Aubade Beginning in Handcuffs

After sam sax

Sometimes I pronounce aubade: obeyed
for the way this particular desire stumbles
the tongue. Hunger’s vocabulary is a fickle

thing. How many lovers have said that
they adore me, but meant instead they saw
in me a door? A thing to be entered. Language

shifts an image like the light. To lash can mean
both beat & bind. I’m lashed against the bed
by dawn’s red blaze. The whole room welted

tidy by the sky between the blinds. To cuff
can also mean to hold or harm, each word
doubled—body & a body’s shadow.
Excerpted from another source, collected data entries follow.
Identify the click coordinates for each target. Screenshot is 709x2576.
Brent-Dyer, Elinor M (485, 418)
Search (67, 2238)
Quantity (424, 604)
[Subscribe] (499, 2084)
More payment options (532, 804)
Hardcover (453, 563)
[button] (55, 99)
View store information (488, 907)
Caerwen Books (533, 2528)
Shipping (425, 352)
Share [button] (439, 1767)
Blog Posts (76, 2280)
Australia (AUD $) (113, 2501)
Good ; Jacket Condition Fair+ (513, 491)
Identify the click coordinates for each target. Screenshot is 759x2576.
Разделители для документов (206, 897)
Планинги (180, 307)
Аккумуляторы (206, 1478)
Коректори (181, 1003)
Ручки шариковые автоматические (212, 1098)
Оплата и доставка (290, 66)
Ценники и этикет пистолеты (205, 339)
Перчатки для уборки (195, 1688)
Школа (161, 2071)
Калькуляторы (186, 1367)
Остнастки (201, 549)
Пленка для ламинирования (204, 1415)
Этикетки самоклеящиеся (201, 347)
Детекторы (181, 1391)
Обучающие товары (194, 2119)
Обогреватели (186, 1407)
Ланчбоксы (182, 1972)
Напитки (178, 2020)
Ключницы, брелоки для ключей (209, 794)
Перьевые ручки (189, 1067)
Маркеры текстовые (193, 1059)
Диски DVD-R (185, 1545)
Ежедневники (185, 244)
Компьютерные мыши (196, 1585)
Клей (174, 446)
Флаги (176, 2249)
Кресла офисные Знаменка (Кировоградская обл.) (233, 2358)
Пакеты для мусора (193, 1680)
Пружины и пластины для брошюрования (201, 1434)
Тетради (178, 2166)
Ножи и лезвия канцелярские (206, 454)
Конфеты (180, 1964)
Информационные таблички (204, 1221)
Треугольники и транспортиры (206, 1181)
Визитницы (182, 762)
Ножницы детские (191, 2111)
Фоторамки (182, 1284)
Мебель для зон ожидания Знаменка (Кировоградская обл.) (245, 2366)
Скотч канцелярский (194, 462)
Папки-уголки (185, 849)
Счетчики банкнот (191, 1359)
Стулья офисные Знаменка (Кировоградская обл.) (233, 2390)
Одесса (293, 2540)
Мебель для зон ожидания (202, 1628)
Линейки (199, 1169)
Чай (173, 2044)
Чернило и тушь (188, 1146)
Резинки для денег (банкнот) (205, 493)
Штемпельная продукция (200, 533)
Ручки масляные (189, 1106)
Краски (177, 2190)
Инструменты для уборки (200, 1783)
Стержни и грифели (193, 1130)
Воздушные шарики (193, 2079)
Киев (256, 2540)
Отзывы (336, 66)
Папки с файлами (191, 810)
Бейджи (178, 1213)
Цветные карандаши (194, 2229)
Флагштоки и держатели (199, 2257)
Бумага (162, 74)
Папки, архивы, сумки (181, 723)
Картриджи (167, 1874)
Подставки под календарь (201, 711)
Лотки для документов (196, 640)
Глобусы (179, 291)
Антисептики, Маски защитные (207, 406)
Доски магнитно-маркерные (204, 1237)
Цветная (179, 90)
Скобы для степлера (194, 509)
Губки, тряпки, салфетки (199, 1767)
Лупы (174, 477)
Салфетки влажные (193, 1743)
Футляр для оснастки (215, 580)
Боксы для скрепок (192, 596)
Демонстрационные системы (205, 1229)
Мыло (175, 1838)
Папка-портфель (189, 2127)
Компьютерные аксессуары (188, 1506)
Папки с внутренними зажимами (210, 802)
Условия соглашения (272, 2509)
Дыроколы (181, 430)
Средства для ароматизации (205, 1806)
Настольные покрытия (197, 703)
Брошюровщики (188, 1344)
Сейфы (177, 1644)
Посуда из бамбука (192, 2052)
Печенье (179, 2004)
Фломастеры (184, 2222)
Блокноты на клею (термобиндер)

I want

& all at once I flicker beneath you. I beg you
to bruise me & so exchange faggot for fruit.
O, how gentle lust alters a body, conjugates

prey into prayer. The history of handcuffs
is old as myth if memory serves. The legend
goes, Greek hero invented them to steal

prophecy from the mouth of a shapeshifter
god & the story gathered blood from there.
The root of the word religion is a Latin verb

meaning to bind. As in, the worshipper is bound
to their god. Two hands paired in steel or prayer.
When I say obey, I mean we have chosen

the softer side of every verb, dulled the sharp
edge of a memory, sea glass against the tongue.
For the first time, when the handcuffs’ steel

lips unkiss my wrists as morning stains every
surface a fading bruise, I am already free
as the first breath after confession.